• **EXERCISE INSTRUCTIONS**
Exclude the pictures, then quote exactly the lines from the one holding "The height and" through the last line of the records.

◇ ◇ ◇ ◇ ◇

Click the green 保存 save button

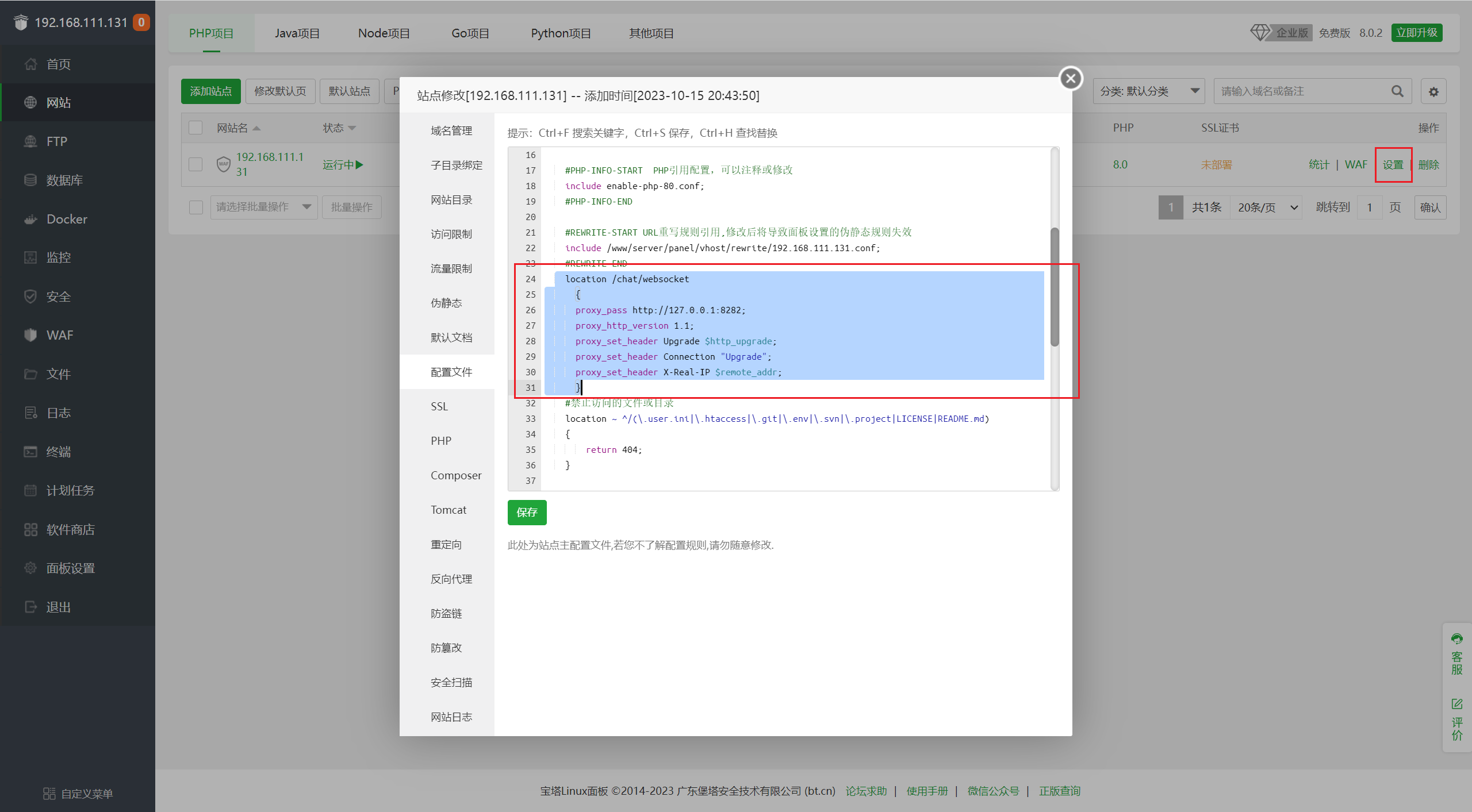[x=527, y=512]
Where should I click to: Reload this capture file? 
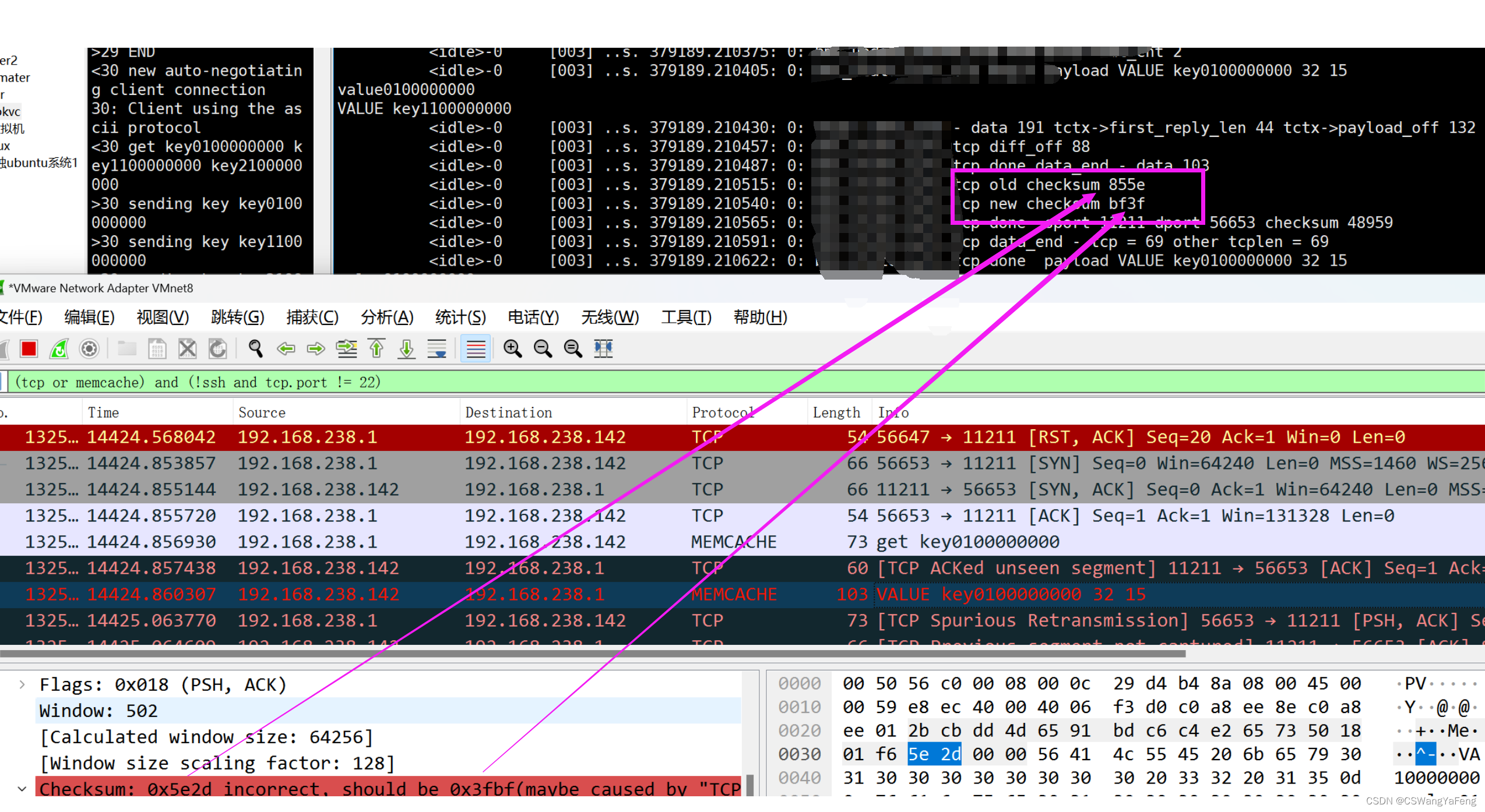pos(217,348)
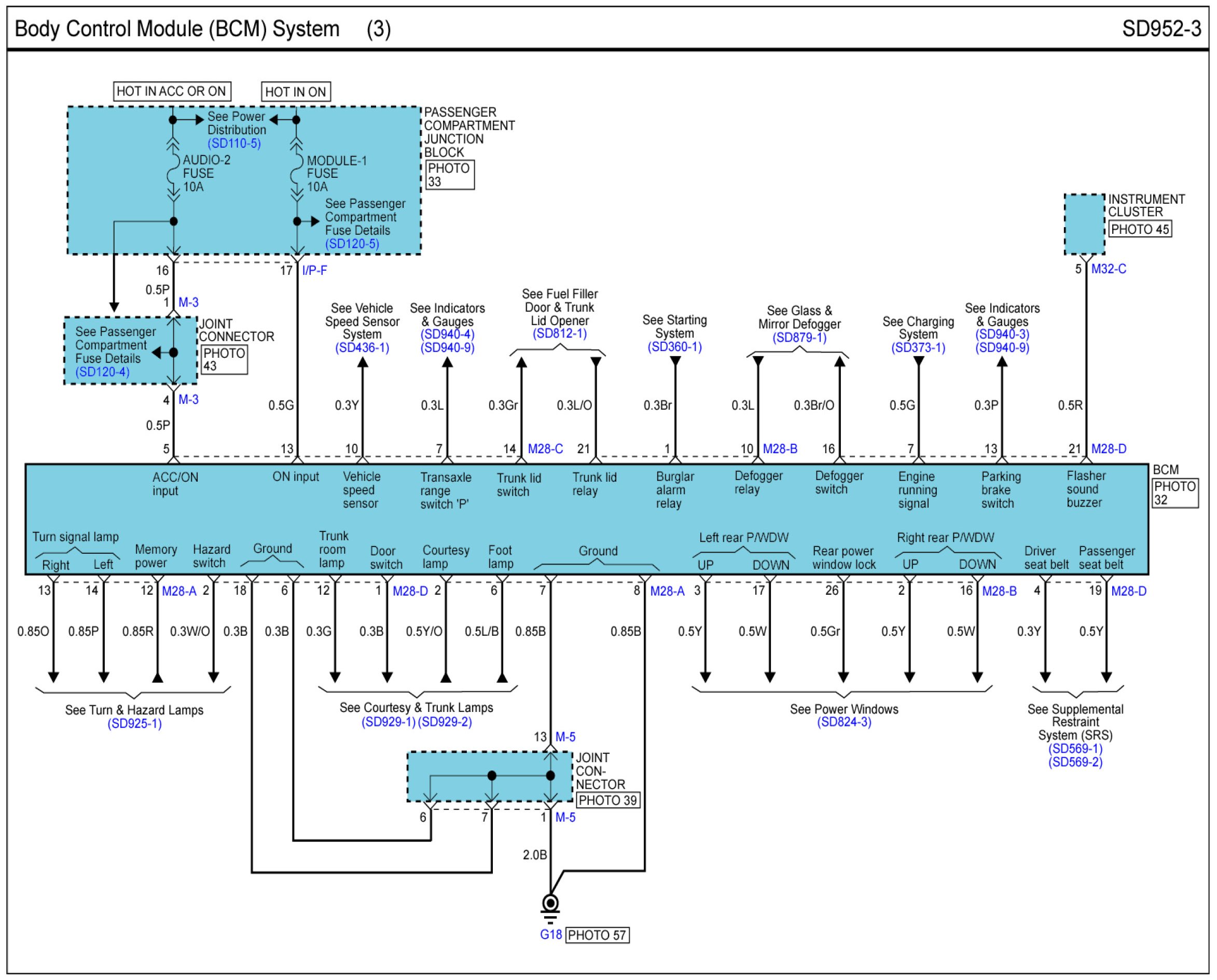The width and height of the screenshot is (1217, 980).
Task: Click the G18 ground symbol
Action: 550,904
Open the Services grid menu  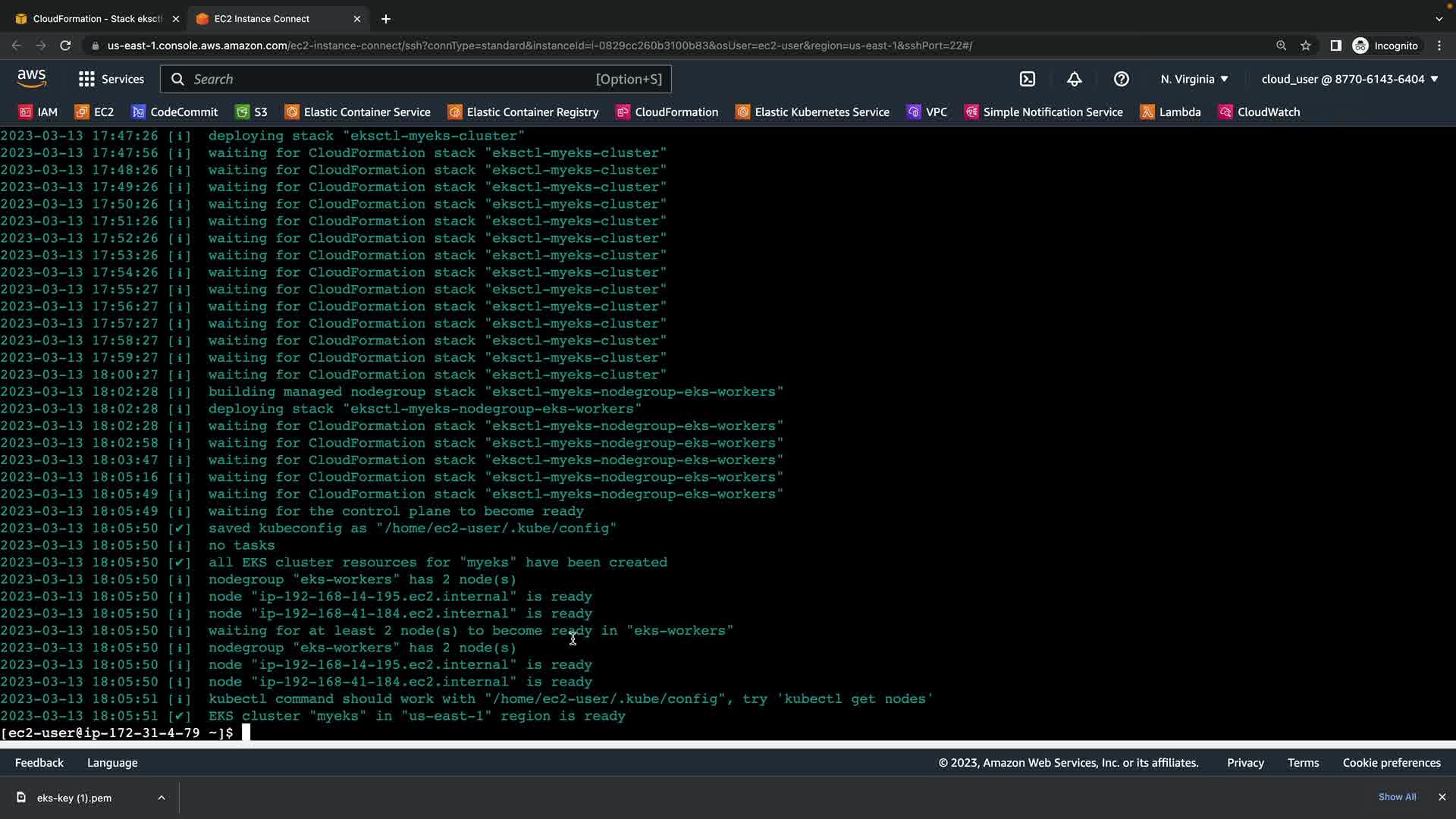(111, 79)
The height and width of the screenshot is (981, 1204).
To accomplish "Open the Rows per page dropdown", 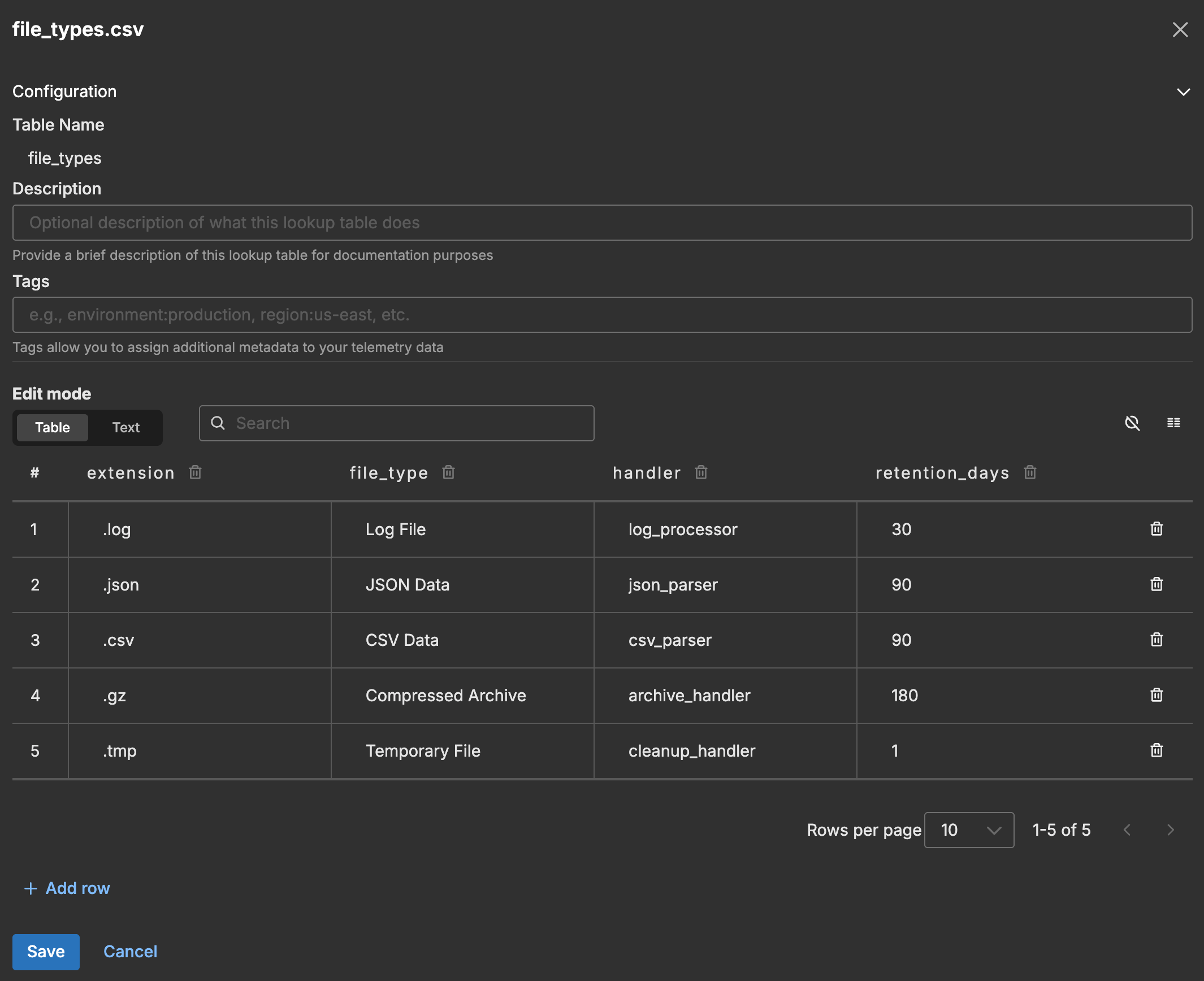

◇ ◇ ◇ ◇ ◇

• **EXPECTED OUTPUT**
The height and width of the screenshot is (981, 1204).
To accomplish "Open the Rows per page dropdown", 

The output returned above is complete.